Nuclear Medicine is a subspecialty within the field of radiology. It includes diagnostic imaging studies that demonstrate body anatomy and function. The images are based on the distribution of a radioactive substance given to the patient, either intravenously, by mouth or inhaled into the lungs. Generally, radiation to the patient is similar to that resulting from standard X-ray examinations. Nuclear medicine images can assist the physician in diagnosing diseases. Tumors, infections and other disorders can be diagnosed by evaluating organ function. Some of the Nuclear Medicine Procedures we perform include:

  • Bone/Lung/Renal Scans
  • Gastric/Liver Studies
  • MUGA
  • Radioisotope Therapy
  • SPECT Scans - allows for routine exams to include a CT compentne, which provides a better "roadmap" to better characterize and localize lesions anatomically. In addition, fusion of the SPECT images with the CT images allow for a greater sensitivity and specificity regarding lesion detection and characterization.

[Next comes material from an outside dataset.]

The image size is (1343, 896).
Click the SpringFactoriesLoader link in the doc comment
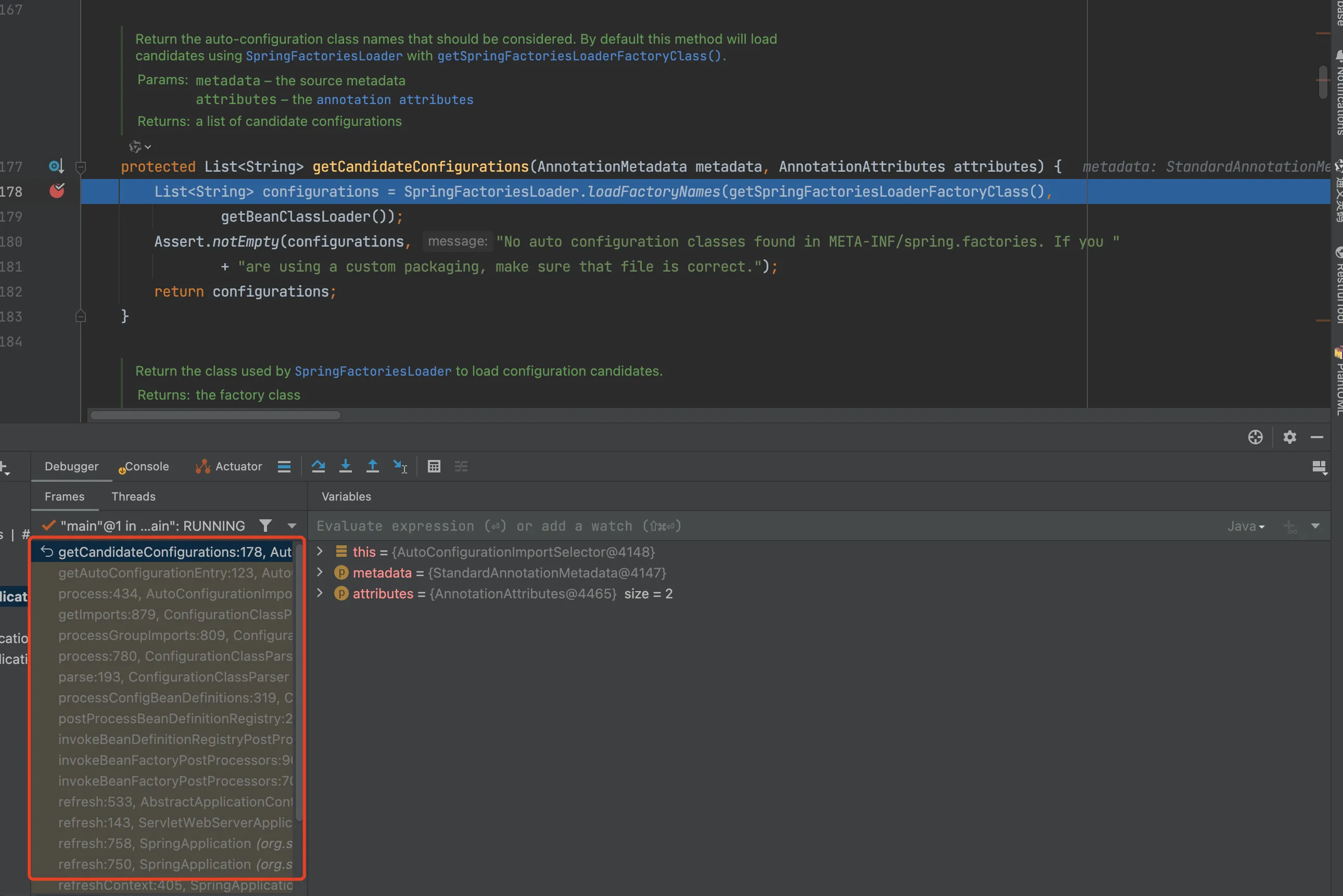pos(323,56)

This can potentially reduces the amount of follow up imaging exams (such as X-Ray or MRI) needed to adequately characterize lesions.
  • Thyroid Studies
  • Xofigo Metastatic Prostate Therapy

What Can I Expect?

A Nuclear Medicine test can take anywhere from ten minutes to two hours and up to four days. You may be expected to lie flat; we will try to make you as comfortable as possible. You may be expected to change into a gown and remove all metal from pockets. You may be expected not to eat or drink for four - six hours prior to the exam. Friends, children and family members are not able to be in the room unless for interpretation or a minor. There are no side effects from the radioactive substance you will receive. Following your exam, resume the rest of your day with your normal routine and activities. There are no restrictions after your test unless you are having a thyroid therapy pill. These instructions will be given to you during your consultation with the Radiologist.